4 août 2006
Après l'alcool, la déshydratation
Une simple question de bon sens, diront certains. Un aveu de culpabilité, penseront d'autres. Le champion du Tour de France, Floyd Landis, a retenu les services, hier, d'un avocat spécialisé dans les cas d'athlètes accusés de dopage... avant même que des accusations ne soient portées contre lui.
Voilà donc que les hostilités sont lancées, à deux jours du dévoilement des analyses du second échantillon d'urine qui scelleront le sort du champion. Landis n'a pas attendu pour sortir l'artillerie lourde : Howard Jacobs. L'un des avocats les plus réputés en matière de défense d'athlètes accusés de dopage. Le cycliste Tyler Hamilton- perçu par certaines personnes comme l'éventuel successeur de Lance Armstrong- l'avait engagé il y a deux ans, lorsqu'il s'était retrouvé dans pareille situation lors du Tour d'Espagne.
Journée faste pour Landis, donc, qui a aussi offert hier une nouvelle version- la cinquième en sept jours- pour justifier le taux de testostérone anormalement élevé détecté dans un échantillon d'urine prélevé lors du Tour de France. Après en avoir rejeté le blâme sur la prise de cortisone pour soulager des douleurs à la hanche, puis sur un problème de métabolisme, puis de glande thyroïde et enfin, sur la bière et le whisky avalés la veille, le cycliste montre maintenant du doigt la déshydratation.
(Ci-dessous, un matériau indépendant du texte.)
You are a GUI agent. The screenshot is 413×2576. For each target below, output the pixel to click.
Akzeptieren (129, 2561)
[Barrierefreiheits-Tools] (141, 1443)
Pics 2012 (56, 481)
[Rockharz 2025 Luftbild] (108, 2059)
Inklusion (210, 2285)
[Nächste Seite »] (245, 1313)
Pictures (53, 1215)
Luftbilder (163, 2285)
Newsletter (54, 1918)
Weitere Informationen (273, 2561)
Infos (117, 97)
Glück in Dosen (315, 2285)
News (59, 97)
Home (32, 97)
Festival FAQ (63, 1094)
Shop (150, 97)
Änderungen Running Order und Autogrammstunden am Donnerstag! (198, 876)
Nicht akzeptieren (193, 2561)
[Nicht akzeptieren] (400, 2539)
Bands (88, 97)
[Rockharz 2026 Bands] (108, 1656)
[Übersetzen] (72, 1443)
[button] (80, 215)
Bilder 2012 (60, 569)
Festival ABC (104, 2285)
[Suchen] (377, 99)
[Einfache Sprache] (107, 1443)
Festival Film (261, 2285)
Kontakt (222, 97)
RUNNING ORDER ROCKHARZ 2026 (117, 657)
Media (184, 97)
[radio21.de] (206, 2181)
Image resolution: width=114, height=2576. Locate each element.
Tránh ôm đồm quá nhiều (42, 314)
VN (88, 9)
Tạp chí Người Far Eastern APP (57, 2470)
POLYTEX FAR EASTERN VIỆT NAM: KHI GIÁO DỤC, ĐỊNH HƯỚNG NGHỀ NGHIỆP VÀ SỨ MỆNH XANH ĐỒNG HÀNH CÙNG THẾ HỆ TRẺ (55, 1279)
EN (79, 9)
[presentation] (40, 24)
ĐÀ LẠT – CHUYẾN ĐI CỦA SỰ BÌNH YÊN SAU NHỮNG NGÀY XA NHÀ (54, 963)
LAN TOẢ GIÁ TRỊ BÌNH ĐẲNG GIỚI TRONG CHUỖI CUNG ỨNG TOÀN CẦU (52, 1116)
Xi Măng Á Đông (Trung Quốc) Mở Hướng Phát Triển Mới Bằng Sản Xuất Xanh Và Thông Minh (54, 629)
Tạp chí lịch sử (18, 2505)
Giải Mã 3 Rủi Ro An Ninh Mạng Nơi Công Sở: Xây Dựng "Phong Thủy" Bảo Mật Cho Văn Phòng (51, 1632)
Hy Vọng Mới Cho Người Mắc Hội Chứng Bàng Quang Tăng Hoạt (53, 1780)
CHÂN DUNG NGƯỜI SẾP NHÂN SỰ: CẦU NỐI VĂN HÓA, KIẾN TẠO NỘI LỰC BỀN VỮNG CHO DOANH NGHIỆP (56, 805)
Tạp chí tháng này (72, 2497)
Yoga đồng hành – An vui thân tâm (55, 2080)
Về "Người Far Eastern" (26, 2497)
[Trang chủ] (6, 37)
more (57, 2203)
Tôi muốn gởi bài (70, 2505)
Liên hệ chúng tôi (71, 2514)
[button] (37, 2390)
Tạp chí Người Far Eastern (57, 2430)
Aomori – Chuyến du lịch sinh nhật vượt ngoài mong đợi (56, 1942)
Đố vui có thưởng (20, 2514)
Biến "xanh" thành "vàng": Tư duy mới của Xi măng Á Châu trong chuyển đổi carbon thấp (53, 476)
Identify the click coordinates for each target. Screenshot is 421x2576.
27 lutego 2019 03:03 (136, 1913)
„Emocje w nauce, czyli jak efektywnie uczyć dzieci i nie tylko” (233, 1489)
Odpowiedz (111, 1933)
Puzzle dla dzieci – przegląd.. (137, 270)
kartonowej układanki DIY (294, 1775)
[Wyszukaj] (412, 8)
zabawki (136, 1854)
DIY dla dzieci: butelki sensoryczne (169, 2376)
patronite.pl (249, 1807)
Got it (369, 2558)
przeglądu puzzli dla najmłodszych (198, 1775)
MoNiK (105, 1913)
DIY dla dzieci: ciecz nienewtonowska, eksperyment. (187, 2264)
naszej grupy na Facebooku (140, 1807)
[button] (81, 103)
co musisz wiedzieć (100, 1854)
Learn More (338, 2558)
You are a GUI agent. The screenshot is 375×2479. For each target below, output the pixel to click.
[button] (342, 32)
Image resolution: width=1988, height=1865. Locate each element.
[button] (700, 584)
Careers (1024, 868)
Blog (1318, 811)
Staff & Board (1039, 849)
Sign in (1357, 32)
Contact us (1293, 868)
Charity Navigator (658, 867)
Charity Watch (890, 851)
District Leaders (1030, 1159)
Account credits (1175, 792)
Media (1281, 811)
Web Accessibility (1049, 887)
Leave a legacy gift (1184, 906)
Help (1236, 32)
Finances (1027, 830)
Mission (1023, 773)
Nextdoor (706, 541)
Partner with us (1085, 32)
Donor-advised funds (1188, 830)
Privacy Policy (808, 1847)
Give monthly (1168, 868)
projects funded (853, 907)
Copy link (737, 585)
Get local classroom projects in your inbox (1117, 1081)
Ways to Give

Sa logique est simple : la testostérone serait plus concentrée dans l'urine d'un homme assoiffé... Mais pas implacable. À l'instar de chacune des excuses avancées précédemment, celle-ci laisse encore les experts sceptiques. Christiane Ayotte affirme qu'en 25 ans de carrière, elle n'a jamais vu rien de semblable. « Si la déshydratation pouvait augmenter autant le taux de testostérone, alors tous les marathoniens afficheraient toujours des taux anormalement élevés. Et les joueurs de tennis aussi. »
Quelques athlètes ont déjà eu la même idée que Landis pour assurer leur défense. « Mais, à ma connaissance, aucun d'eux n'a obtenu gain de cause », dit Mme Ayotte. Et les chances sont bien minces pour que la tendance soit renversée cette fois: la testostérone trouvée dans le premier échantillon est d'origine synthétique. Même en suant toute l'eau de son corps, Floyd Landis n'aurait pas pu transformer sa propre testostérone, sécrétée par ses testicules, par de la testostérone synthétique produite en laboratoire.
Bien sûr, Landis peut attaquer la validité du test de spectrographie qui a permis de déterminer la nature de la testostérone présente dans les échantillons. Mais même s'il obtient son annulation, il devra encore composer avec le fil des événements. Qui ne colle pas avec la thèse de la déshydratation. Landis est probablement l'athlète qui a le moins souffert du soleil de plomb sous lequel s'est déroulée la 18e étape du Tour de France, à l'issue de laquelle les échantillons incriminants ont été prélevés. Landis s'est échappé du peloton dès le 45e kilomètre de la course et a terminé seul les 125 km restants. Il avait donc plus facilement accès au ravitaillement en eau et en boissons désaltérantes fournies par la voiture de son équipe, la Phonak.
« Cela m'a avantagé », avait même affirmé Landis au fil d'arrivée. Les caméras de télévision l'ont montré à plusieurs reprises s'aspergeant le visage d'eau, puis la gourde aux lèvres.
Pourquoi, alors présenter un argument si facile à réfuter ? C'est une tactique de l'avocat Howard Jacobs, dit Mme Ayotte, un brin exaspérée. « Il fait de la pêche pour brûler les experts. Il va émettre plusieurs hypothèses pour nous forcer à nous prononcer sur chacune d'elle dans les journaux. Et ensuite, au tribunal, il essaiera d'attaquer notre objectivité... Mais les faits sont les faits. Si les tests confirment que la testostérone est synthétique, il y a dopage, point. »
Dans ces circonstances, Mme Ayotte entrevoit les prochaines semaines en « montagnes russes ». Cela bien sûr, si le résultat des analyses du premier échantillon (A) est confirmé, demain, par celui de l'échantillon B. Dans ce cas, Landis risque de devenir le premier champion du Tour de France détrôné pour une affaire de dopage. La cause sera alors portée devant l'Agence américaine d'antidopage, qui pourrait l'exclure de la compétition pour deux ans. À l'inverse, si l'échantillon B blanchi Landis, le cas tombe à l'eau. Et le champion restera - sur papier - champion.